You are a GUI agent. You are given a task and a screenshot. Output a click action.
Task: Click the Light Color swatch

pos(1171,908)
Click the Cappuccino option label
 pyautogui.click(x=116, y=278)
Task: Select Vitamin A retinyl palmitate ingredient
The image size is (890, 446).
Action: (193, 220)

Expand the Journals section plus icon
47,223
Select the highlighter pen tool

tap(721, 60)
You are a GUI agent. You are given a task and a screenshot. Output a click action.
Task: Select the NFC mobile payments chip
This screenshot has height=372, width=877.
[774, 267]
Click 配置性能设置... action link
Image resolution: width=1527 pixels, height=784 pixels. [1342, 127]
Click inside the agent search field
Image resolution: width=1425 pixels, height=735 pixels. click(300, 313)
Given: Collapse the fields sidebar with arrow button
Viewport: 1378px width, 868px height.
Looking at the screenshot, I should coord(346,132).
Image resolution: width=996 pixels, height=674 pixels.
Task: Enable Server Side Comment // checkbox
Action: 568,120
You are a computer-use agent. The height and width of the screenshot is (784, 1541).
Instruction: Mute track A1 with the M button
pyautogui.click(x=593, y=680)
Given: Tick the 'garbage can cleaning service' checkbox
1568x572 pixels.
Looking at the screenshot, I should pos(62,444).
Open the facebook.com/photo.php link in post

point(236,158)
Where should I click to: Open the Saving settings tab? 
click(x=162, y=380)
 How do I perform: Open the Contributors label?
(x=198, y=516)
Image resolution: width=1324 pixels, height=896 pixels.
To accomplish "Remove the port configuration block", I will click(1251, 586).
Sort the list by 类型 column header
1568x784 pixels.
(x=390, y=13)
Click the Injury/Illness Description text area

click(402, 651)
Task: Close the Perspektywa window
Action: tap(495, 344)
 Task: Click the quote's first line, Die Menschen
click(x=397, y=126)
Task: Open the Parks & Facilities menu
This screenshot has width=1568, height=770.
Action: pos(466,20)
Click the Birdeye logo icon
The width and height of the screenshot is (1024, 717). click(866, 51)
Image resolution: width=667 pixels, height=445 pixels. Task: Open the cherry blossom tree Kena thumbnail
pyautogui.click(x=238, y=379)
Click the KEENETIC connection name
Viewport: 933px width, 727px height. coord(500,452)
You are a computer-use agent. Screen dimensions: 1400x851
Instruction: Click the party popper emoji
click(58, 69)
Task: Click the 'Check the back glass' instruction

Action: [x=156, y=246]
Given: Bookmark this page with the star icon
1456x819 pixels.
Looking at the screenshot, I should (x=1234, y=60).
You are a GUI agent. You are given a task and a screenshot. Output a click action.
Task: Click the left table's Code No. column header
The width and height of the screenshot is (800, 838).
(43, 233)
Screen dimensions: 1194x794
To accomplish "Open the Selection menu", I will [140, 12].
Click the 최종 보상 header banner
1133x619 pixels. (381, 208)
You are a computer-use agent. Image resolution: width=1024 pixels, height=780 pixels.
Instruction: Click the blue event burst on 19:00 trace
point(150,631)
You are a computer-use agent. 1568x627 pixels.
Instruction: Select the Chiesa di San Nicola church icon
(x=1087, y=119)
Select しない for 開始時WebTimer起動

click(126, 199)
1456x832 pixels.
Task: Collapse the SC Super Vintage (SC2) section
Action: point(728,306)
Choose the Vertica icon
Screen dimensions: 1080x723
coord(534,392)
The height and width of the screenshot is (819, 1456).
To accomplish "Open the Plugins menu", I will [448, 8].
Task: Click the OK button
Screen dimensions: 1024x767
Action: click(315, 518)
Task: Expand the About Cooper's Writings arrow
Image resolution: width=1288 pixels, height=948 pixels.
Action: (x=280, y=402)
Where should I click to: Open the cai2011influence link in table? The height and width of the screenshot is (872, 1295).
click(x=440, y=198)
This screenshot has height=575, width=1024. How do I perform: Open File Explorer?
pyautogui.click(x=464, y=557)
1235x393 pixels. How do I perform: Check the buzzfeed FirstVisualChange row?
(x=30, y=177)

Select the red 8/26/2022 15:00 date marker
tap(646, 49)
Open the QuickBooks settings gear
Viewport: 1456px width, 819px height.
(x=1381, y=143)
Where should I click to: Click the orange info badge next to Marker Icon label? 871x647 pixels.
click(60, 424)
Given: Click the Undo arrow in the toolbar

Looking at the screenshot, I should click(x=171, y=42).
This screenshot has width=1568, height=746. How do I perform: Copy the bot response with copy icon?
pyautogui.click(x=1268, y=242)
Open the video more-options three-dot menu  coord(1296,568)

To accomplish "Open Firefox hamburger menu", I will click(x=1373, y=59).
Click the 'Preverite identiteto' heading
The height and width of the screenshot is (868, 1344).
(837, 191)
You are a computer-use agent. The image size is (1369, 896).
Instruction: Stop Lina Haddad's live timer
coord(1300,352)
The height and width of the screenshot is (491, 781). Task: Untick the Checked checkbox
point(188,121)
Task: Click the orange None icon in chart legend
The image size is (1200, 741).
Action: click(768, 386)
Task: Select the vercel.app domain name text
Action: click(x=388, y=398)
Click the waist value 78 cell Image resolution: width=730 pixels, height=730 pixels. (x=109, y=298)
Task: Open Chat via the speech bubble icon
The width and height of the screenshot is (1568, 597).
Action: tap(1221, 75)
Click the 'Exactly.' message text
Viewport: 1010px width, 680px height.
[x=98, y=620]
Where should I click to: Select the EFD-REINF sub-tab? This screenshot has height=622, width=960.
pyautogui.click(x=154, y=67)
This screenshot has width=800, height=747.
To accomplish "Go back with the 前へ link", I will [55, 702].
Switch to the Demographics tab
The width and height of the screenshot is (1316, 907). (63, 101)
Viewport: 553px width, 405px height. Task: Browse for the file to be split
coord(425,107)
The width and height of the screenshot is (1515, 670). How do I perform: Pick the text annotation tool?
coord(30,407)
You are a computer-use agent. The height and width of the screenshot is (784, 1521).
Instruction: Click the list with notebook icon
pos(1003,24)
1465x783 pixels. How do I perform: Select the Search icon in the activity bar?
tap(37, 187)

* _The request_
Repeat the entries above word for word, everything from the line containing "Given: Bookmark this page with the star icon" down to the line containing "(x=30, y=177)".

* _Finished answer_
Given: Bookmark this page with the star icon
1456x819 pixels.
Looking at the screenshot, I should (x=1234, y=60).
You are a GUI agent. You are given a task and a screenshot. Output a click action.
Task: Click the left table's Code No. column header
The width and height of the screenshot is (800, 838).
(43, 233)
Screen dimensions: 1194x794
To accomplish "Open the Selection menu", I will [140, 12].
Click the 최종 보상 header banner
1133x619 pixels. (381, 208)
You are a computer-use agent. Image resolution: width=1024 pixels, height=780 pixels.
Instruction: Click the blue event burst on 19:00 trace
point(150,631)
You are a computer-use agent. 1568x627 pixels.
Instruction: Select the Chiesa di San Nicola church icon
(x=1087, y=119)
Select しない for 開始時WebTimer起動

click(126, 199)
1456x832 pixels.
Task: Collapse the SC Super Vintage (SC2) section
Action: point(728,306)
Choose the Vertica icon
Screen dimensions: 1080x723
coord(534,392)
The height and width of the screenshot is (819, 1456).
To accomplish "Open the Plugins menu", I will [448, 8].
Task: Click the OK button
Screen dimensions: 1024x767
Action: click(315, 518)
Task: Expand the About Cooper's Writings arrow
Image resolution: width=1288 pixels, height=948 pixels.
Action: (x=280, y=402)
Where should I click to: Open the cai2011influence link in table? The height and width of the screenshot is (872, 1295).
click(x=440, y=198)
This screenshot has height=575, width=1024. How do I perform: Open File Explorer?
pyautogui.click(x=464, y=557)
1235x393 pixels. How do I perform: Check the buzzfeed FirstVisualChange row?
(x=30, y=177)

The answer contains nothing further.